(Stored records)

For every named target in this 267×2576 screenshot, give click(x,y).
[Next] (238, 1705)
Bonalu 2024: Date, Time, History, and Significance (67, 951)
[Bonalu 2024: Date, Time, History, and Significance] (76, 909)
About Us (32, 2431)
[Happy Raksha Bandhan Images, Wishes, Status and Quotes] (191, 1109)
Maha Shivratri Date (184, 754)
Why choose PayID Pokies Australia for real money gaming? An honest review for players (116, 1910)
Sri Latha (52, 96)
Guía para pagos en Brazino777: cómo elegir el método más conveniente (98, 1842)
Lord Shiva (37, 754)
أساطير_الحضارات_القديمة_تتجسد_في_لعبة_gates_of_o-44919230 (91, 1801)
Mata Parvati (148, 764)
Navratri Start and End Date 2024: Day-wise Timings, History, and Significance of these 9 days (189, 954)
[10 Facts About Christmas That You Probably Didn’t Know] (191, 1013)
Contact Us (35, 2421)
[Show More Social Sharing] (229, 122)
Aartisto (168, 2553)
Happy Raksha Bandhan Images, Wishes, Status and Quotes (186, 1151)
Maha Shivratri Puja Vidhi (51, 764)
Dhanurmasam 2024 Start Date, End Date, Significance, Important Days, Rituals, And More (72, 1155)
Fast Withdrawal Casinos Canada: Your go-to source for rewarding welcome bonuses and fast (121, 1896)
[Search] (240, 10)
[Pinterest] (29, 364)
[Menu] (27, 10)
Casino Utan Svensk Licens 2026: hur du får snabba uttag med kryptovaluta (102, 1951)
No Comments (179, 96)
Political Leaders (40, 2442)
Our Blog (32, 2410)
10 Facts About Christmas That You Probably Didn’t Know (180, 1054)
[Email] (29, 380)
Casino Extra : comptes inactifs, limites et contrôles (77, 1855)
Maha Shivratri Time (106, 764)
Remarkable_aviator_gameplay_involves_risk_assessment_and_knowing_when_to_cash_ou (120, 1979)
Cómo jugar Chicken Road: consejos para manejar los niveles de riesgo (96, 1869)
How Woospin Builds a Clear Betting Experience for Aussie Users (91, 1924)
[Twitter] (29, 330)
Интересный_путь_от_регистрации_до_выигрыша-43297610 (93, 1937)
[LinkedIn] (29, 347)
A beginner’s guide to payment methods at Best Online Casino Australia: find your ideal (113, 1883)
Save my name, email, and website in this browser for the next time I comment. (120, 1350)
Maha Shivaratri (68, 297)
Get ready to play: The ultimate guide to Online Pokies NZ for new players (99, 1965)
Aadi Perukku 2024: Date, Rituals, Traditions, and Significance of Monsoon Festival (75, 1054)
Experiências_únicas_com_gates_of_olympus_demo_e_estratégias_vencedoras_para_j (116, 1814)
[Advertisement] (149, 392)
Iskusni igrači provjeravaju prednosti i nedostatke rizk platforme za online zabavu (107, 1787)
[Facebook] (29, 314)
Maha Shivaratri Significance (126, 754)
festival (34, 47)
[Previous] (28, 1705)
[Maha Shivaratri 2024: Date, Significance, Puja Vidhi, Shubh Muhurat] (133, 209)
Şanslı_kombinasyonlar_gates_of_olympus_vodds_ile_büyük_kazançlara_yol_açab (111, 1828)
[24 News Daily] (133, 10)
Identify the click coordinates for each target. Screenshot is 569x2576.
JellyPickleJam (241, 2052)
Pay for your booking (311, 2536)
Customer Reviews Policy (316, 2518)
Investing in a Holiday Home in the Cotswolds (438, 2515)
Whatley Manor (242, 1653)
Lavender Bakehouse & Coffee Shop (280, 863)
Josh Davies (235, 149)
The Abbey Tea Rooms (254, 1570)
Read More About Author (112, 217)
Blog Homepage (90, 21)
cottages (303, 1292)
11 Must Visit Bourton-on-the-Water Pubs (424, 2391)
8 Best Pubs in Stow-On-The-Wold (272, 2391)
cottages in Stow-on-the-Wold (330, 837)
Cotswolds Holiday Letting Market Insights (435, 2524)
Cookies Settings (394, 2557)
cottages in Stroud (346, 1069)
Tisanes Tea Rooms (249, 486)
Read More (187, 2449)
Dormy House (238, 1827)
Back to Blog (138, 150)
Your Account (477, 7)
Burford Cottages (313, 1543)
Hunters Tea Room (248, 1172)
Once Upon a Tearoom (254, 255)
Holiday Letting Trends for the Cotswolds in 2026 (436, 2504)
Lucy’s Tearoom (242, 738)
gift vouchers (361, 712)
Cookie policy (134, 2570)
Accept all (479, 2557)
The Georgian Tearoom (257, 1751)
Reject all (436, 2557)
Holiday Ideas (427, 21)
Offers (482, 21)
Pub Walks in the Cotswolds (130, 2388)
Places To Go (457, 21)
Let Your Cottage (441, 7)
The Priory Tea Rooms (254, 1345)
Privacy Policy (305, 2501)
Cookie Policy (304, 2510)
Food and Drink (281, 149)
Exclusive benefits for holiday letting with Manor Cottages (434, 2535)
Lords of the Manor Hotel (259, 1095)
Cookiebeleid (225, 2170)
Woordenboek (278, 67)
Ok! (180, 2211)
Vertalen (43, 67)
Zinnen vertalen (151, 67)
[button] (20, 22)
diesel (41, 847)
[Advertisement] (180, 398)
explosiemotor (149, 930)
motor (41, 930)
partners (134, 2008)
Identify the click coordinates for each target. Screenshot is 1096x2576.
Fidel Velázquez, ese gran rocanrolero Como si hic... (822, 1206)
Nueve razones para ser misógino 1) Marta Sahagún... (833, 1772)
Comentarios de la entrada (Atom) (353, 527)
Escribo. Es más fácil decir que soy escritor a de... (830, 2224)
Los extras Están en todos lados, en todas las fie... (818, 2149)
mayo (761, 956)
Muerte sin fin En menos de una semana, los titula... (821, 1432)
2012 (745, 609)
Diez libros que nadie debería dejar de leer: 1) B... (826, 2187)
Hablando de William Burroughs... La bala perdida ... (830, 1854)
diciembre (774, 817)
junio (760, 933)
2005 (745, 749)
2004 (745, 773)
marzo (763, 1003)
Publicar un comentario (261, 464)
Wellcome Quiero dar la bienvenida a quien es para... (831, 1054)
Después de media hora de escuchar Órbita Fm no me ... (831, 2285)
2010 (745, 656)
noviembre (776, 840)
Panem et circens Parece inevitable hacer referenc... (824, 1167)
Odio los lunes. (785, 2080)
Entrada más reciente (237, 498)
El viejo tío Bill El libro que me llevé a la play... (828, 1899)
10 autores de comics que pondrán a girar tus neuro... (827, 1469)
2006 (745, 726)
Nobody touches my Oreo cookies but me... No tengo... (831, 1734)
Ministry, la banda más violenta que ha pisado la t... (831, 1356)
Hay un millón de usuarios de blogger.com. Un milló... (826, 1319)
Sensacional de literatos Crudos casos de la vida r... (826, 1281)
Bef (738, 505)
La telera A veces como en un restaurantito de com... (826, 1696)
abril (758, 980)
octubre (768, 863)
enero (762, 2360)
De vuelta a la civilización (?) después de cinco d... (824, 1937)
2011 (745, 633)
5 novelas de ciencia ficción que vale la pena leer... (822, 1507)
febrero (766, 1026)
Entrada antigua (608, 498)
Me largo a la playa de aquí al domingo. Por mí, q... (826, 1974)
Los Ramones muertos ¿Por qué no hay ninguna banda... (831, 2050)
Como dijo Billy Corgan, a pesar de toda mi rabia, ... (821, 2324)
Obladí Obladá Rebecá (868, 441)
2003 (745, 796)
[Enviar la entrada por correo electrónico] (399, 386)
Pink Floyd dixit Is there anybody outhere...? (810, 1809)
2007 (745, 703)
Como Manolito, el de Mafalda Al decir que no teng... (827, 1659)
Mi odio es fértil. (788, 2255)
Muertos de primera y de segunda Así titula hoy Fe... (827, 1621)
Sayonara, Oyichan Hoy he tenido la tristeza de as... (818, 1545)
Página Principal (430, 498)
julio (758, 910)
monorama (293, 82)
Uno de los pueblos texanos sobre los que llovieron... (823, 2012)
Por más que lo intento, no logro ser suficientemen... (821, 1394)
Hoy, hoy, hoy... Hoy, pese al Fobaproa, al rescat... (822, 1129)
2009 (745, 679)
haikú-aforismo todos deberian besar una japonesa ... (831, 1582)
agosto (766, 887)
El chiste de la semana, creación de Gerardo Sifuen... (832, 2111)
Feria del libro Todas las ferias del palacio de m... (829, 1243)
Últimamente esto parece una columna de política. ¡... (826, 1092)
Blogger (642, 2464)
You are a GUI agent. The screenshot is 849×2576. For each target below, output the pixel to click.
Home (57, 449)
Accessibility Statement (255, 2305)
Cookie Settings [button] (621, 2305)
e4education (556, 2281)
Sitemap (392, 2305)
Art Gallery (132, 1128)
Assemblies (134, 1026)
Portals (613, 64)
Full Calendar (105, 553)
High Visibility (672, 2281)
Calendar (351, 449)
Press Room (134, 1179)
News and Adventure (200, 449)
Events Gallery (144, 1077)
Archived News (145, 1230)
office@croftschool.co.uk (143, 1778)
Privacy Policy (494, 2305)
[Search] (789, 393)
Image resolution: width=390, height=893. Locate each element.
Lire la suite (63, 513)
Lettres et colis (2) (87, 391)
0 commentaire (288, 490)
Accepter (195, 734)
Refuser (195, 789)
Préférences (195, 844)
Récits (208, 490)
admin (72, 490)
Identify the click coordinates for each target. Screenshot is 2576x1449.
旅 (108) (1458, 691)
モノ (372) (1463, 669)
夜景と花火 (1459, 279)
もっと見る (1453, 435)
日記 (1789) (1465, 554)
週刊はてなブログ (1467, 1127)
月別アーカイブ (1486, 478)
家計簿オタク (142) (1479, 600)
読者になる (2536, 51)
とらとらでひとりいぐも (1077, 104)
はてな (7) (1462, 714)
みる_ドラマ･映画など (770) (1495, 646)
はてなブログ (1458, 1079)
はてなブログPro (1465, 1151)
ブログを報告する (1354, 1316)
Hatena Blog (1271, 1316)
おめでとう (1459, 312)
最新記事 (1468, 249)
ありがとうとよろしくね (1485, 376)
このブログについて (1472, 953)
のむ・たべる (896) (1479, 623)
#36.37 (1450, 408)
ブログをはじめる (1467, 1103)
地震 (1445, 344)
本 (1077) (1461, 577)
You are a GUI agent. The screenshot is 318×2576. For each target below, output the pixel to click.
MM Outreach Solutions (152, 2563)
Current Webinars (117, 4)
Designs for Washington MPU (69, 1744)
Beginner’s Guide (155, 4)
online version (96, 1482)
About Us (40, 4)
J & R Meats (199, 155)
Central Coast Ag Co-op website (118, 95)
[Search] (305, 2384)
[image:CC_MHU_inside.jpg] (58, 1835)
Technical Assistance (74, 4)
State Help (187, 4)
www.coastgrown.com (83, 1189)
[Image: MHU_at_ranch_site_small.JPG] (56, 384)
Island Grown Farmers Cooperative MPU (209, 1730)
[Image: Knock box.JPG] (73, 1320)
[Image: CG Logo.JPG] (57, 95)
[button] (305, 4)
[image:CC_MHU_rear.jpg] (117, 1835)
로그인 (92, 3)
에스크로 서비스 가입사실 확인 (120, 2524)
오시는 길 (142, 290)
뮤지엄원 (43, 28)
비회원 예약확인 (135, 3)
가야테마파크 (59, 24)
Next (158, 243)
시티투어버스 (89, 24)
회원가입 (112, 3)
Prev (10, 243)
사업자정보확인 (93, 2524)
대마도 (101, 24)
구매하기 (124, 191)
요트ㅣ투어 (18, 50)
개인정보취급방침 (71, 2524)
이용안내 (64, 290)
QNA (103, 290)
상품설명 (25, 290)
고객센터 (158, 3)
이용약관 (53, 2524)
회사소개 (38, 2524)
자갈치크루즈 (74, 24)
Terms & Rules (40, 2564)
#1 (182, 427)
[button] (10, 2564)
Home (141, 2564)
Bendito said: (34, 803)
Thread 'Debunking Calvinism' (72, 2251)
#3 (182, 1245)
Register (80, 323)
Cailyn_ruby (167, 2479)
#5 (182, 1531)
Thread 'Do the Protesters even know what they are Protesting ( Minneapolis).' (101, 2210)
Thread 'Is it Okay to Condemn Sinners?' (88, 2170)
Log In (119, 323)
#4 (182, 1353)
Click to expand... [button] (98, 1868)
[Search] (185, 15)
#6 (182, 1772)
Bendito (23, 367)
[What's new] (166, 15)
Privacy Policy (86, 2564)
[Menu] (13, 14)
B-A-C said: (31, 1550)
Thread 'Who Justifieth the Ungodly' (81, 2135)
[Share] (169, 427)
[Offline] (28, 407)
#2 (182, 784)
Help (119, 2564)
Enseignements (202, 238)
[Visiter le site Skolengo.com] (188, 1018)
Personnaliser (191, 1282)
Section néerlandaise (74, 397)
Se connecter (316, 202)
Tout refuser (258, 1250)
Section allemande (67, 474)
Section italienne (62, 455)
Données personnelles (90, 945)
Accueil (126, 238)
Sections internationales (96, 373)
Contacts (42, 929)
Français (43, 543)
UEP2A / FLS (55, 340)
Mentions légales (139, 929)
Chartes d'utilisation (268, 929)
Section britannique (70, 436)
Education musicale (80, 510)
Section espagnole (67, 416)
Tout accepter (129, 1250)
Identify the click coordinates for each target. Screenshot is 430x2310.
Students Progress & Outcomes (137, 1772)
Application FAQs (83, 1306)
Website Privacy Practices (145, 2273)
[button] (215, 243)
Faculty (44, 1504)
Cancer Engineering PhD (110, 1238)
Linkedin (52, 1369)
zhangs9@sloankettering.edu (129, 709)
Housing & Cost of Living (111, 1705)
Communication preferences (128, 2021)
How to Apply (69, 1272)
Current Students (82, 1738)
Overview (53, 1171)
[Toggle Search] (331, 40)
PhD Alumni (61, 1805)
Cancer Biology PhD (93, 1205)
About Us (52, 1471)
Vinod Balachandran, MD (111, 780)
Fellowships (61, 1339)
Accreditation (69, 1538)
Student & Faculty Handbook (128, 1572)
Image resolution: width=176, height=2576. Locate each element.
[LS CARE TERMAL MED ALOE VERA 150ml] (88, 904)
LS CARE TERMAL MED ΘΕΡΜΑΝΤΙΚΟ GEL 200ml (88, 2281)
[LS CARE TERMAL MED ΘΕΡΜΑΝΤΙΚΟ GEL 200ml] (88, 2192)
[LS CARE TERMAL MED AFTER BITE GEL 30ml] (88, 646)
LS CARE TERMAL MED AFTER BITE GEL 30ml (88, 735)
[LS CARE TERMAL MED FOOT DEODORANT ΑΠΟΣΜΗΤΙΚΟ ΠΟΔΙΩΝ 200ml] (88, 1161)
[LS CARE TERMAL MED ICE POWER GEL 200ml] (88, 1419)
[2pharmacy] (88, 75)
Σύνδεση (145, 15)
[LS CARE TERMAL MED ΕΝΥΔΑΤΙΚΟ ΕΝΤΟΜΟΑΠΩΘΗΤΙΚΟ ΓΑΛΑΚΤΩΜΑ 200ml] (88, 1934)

* _YOUR INSTRUCTIONS_: Both end lines included, restate word for word the lines above from the line with "Screenshot is 430x2310." to the line with "Linkedin (52, 1369)", and nothing else.

* _EXPECTED ANSWER_:
Identify the click coordinates for each target. Screenshot is 430x2310.
Students Progress & Outcomes (137, 1772)
Application FAQs (83, 1306)
Website Privacy Practices (145, 2273)
[button] (215, 243)
Faculty (44, 1504)
Cancer Engineering PhD (110, 1238)
Linkedin (52, 1369)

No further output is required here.